The third type of term we consider describes the coupling to matter fields. Let us consider a chiral superfield \(\Phi\) that transforms under the \(\mathrm{U}(1)\) gauge symmetry with charge \(q\), \([\Phi]_{_Q} = q\). Under supersymmetric gauge transformations we have \[\Phi \to e^{i q\Delta} \Phi ~, \qquad \bar\Phi \to \bar\Phi e^{-i q\bar \Delta} ~, \qquad V \to V - \frac{i}{2}\Delta +\frac{i}{2}\bar\Delta ~.\] It is now straightforward to construct a gauge invariant kinetic term for \(\Phi\) \[\mathcal{S}_{\text{matter}} = \int d^4x d^2\theta d^2\bar\theta \, \bar\Phi e^{2qV} \Phi ~.\] Since this term is gauge invariant, we can compute it in the WZ gauge. We have \[\begin{split} e^{2 q V_{\text{WZ}}} & = 1 + 2 q V_{\text{WZ}} + 2q^2 V_{\text{WZ}}^2 \\ & = 1+ 2q(\theta\sigma^\mu\bar\theta) A_\mu + 2iq(\theta\theta)(\bar\theta\bar\lambda) - 2iq (\bar\theta\bar\theta)(\theta\lambda) + (\theta\theta)(\bar\theta\bar\theta)(qD+q^2A_\mu A^\mu) ~, \end{split}\] hence, up to total derivatives, \[\begin{split} \bar\Phi e^{2qV}\Phi\big|_{\theta\theta\bar\theta\bar\theta} & = \bar D_\mu \bar\phi D^\mu \phi - i \bar \psi \bar\sigma^\mu D_\mu \psi + \bar F F + i q\sqrt{2} \bar\phi\lambda\psi - i q\sqrt{2} \bar\psi\bar\lambda\phi + q \bar\phi D \phi ~, \end{split}\] where the gauge covariant derivative acting on a field of charge \(q\) is given by \[D_\mu = \partial_\mu - i q A_\mu ~.\] Therefore, \[\mathcal{S}_{\text{matter}} = \int d^4x\,\big(\bar D_\mu \bar\Phi D^\mu \Phi - i \bar \psi \bar\sigma^\mu D_\mu \psi + \bar F F + i q\sqrt{2} \bar\phi\lambda\psi - i q\sqrt{2} \bar\psi\bar\lambda\phi + q \bar\phi D \phi\big) ~,\] up to total derivatives. We may also have superpotential terms \[\begin{split} \mathcal{S}_{\text{W}} & = \int d^4x d^2\theta \, W(\Phi) + \int d^4x d^2\bar\theta \, \bar W(\bar\Phi) ~, \end{split}\] where \(W(\Phi)\) is a gauge invariant holomorphic function of \(\Phi\), i.e. \([W]_{_Q} = 0\).

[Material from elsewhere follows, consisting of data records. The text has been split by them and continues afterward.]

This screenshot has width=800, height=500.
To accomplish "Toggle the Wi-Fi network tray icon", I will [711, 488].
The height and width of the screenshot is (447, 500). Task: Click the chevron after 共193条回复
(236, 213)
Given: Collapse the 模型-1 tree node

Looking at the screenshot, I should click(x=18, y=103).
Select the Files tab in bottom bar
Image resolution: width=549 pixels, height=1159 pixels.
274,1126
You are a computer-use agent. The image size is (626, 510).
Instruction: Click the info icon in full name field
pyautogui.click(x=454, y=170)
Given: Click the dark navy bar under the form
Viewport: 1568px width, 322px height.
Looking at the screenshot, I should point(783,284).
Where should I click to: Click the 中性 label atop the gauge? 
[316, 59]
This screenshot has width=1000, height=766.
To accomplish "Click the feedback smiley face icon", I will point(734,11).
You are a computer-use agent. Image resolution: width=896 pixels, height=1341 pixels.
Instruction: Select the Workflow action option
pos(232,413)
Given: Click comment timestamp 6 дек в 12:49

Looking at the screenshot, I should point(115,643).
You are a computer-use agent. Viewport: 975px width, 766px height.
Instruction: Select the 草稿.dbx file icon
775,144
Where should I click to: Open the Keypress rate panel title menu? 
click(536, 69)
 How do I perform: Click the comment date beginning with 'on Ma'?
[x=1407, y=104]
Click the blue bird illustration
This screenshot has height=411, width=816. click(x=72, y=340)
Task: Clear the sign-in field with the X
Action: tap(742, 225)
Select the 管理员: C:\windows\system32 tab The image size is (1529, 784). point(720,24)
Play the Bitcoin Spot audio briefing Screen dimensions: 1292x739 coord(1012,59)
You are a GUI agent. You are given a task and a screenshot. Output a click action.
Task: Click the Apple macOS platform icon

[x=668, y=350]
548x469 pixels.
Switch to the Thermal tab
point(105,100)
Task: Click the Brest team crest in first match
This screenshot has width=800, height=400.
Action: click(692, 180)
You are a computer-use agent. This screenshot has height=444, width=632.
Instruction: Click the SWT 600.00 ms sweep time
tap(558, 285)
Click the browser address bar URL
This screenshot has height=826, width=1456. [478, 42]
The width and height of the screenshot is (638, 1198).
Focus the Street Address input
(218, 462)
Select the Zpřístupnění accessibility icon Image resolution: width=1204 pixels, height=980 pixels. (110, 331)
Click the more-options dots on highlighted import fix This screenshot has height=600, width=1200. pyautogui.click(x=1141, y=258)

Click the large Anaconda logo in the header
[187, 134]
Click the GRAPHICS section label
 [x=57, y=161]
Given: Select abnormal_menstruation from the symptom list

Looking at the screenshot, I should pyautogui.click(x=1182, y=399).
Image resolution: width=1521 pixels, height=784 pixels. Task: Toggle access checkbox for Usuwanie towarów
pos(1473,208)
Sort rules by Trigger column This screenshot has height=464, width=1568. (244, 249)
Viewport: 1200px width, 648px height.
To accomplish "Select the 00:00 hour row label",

From these four types of terms we can construct abelian supersymmetric gauge theories. We take \(r\) abelian vector superfields \(V_a\), \(a=1,\dots,r\), and \(N\) chiral superfields \(\Phi^i\), \(i=1,\dots,N\), with charges \([\Phi^i]_{_{Q_a}} = q^i_a\). We can then write down the following (renormalisable) gauge invariant action \[\begin{aligned} \mathcal{S}& = \mathcal{S}_{\text{Maxwell}} + \mathcal{S}_{\text{FI}} + \mathcal{S}_{\text{matter}} + \mathcal{S}_{\text{W}} ~, \\ \mathcal{S}_{\text{Maxwell}} & = \sum_{a=1}^r \mathop{\mathrm{Im}}\Big(\int d^4x d^2\theta \, \frac{\tau_a}{8\pi} W_a^{\alpha} W_{a\alpha} \Big) ~, \qquad \tau_a = \frac{\theta_a}{2\pi} + \frac{4\pi i}{g_a^2} ~, \\ \mathcal{S}_{\text{FI}} & = -2 \sum_{a=1}^r \xi_a \int d^4x d^2\theta d^2\bar\theta \, V_a ~, \\ \mathcal{S}_{\text{matter}} & = \sum_{i=1}^N \int d^4x d^2\theta d^2\bar\theta \, \bar \Phi_i e^{2\sum_{a=1}^r q_a^i V_a} \Phi^i ~, \\ \mathcal{S}_{\text{W}} & = \int d^4x d^2\theta \, W(\Phi) + \int d^4x d^2\bar \theta \, \bar W(\bar\Phi) ~, \end{aligned}\] where the superpotential \(W(\Phi)\) is a gauge invariant holomorphic function of \(\Phi^i\), i.e. \([W]_{_{Q_a}} = 0\) for all \(a=1,\dots r\).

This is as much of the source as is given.